A creative director is suing Pinterest claiming she helped found the site and make it a multi-billion dollar success - only to receive no money in return.
Christine Martinez, 40, filed a lawsuit in Alameda County Superior Court on Monday accusing the site's owners Ben Silbermann, 39, and Paul Sciarra, 40, of breach of implied contract, idea theft, unjust enrichment and unfair business practices.
She alleges that she co-created the social media platform and made it clear she expected to receive money if her ideas were used.
'I realized that for me, IPO was the day I got passed over,' she said. 'I was passed over for the money, the recognition, the credit.'
Pinterest, which allows users to 'bookmark' images for inspiration on popular topics cooking, home decor and clothing, went public on April 18, 2019 raising about $1.4 billion, and giving the firm a valuation of $14 billion.
Martinez says that many of her friends congratulated her when the company went public knowing that had collaborated on the earliest stages of the creation and assumed she would be receiving something for her work.

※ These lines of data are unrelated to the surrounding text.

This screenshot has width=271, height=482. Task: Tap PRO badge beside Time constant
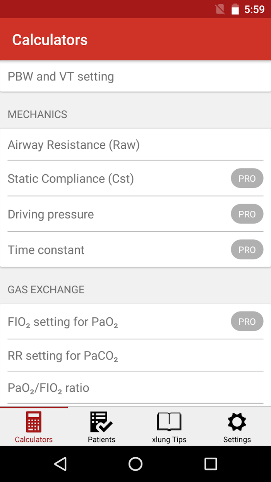pos(247,250)
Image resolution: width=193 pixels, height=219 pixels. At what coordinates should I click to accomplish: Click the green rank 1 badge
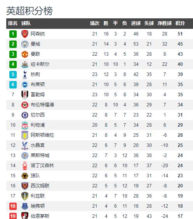pos(13,34)
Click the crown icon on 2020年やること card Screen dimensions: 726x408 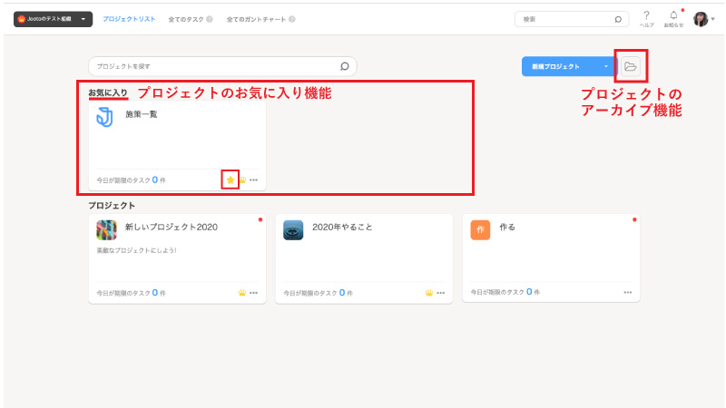pyautogui.click(x=428, y=293)
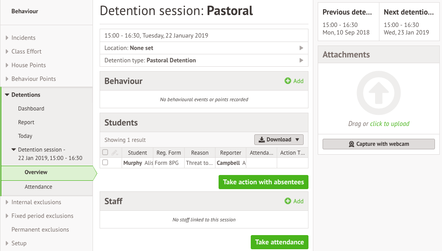The image size is (442, 251).
Task: Click the upload arrow icon in Attachments
Action: click(x=379, y=93)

Christine Martinez, 40, is suing Pinterest co-founders for breach of implied contract, idea theft, unjust enrichment and unfair business practices claiming that she helped create and develop integral parts of the platform but was never compensated
Pinterest co-founders Ben Silbermann (left) and Paul Sciarra (right) are being sued by their former unofficial creative director
But Martinez claims she was never compensated or recognized once the company took off.

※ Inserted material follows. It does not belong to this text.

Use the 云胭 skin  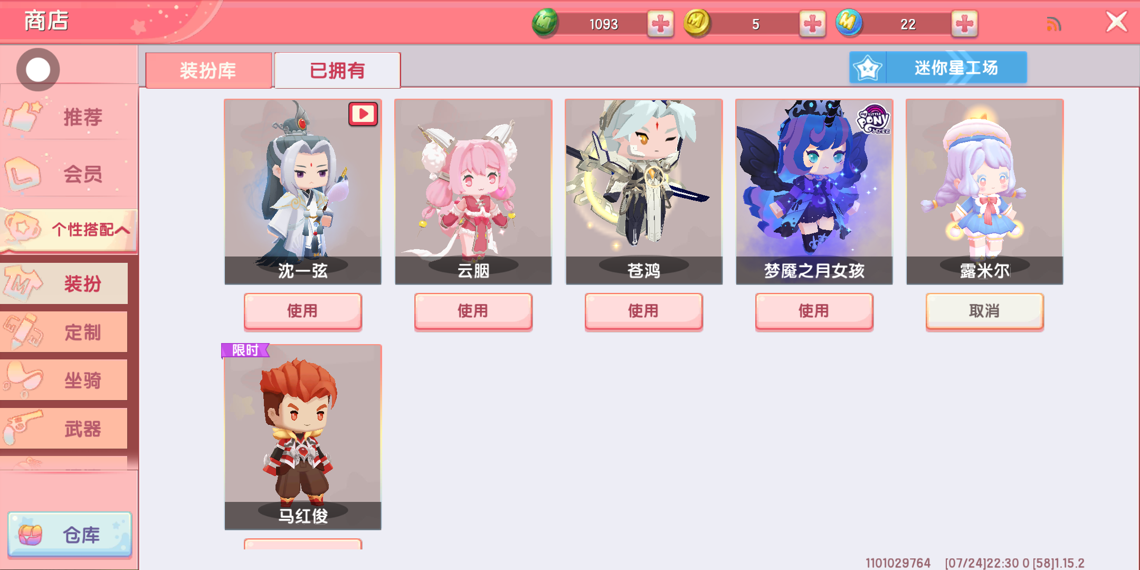(x=473, y=311)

'They divided up among themselves $2 billion of the $14 billion in equity value that Pinterest generated the day it went public, and never paid Plaintiff a single dollar,' the complaint alleges. 'They erased Plaintiff from the history of Pinterest's creation.'
Silbermann has a net worth of $3.1 billion and Sciarra has a net worth of $2.6 billion, according to Forbes. Silbermann currently serves as the company's CEO. Sciarra left the company in 2012 but held on to about 8 per cent of the company. He currently serves as executive chairman of Joby Aviation.
Martinez is seeking payment for her work in an unspecified amount.
Martinez was never officially employed by the company and never asked for a contract but she says that Pinterest's founders had verbally agreed to compensate her many times. She claims that she had an implied contract based on her discussions with the co-founders.
In the lawsuit, she alleges that she created Pinterest with Silbermann and Sciarra suggesting ideas that became 'core organizing concepts' to the platform such as organizing images on boards, using the phrase 'Pin it,' categorizing the apps main uses such as home décor, fashion and D.I.Y., and enabling e-commerce, which allows users to buy items they see pinned and generates a lucrative stream of revenue for Pinterest.
The suit even claims that Pinterest named a section of its source code after her. Martinez says that she began helping Silbermann and Sciarra in 2008 when they began conceptualizing the platform.
She says she went on to promote the company on Good Morning America, developed a training class for brands 'in consultation with Silbermann and Sciarra,' and guided them on how to better appeal to women- the app's main demographic.
Pinterest went public in 2019 raising about $1.4 billion making Silbermann and Sciarra billionaires. That was when Martinez says she realized she was being 'erased'
The lawsuit argues that the co-founders repeatedly used Martinez for her ideas and connections to build the company. 'They had no marketing background or expertise in creating a product for women,' she said. 'My role was always to educate them.'
Martinez studied interior design, developed a lifestyle blog, and founded e-commerce start-up LAMA Designs.
Martinez and her husband had close friendships with Silbermann and Sciarra.
They took them home with her for Christmas, with Martinez also standing as a bridesmaid in Silbermann's wedding. She says she never expected her friends to snub her and didn't even realize that she was being 'erased' until after the company went public and Silbermann and Sciarra became billionaires while she never received anything.
After the company went public, Martinez lost someone in her family. The death of her loved one pushed Martinez to stand up for herself and file the suit. 'I couldn't take this to my grave,' she said.
A Pinterest spokeswoman said in a statement that the allegations made by Martinez were unwarranted and that the company plans to defend its co-founders in court. 'We are proud of what we built at Pinterest and appreciate all the Pinners who have helped shape the platform over the years,' she said.
This is not the first time Pinterest has been sued for their treatment of women. Last summer two former female employees, Ifeoma Ozoma and Aerica Shimizu Banks, tweeted about their time at the company recounting the pay disparities, retaliation and sexist, racist comments they endured.
Soon after the tweets went viral, Pinterest’s former chief operating officer, Francoise Brougher, sued the company for gender discrimination and retaliation. In December, Pinterest paid Brougher $22.5 million and donated $2.5 million to charities for women and minorities in tech.
That same month, the company was sued by its shareholders claiming that top executives ignored allegations of discrimination and fostered a 'toxic' work place.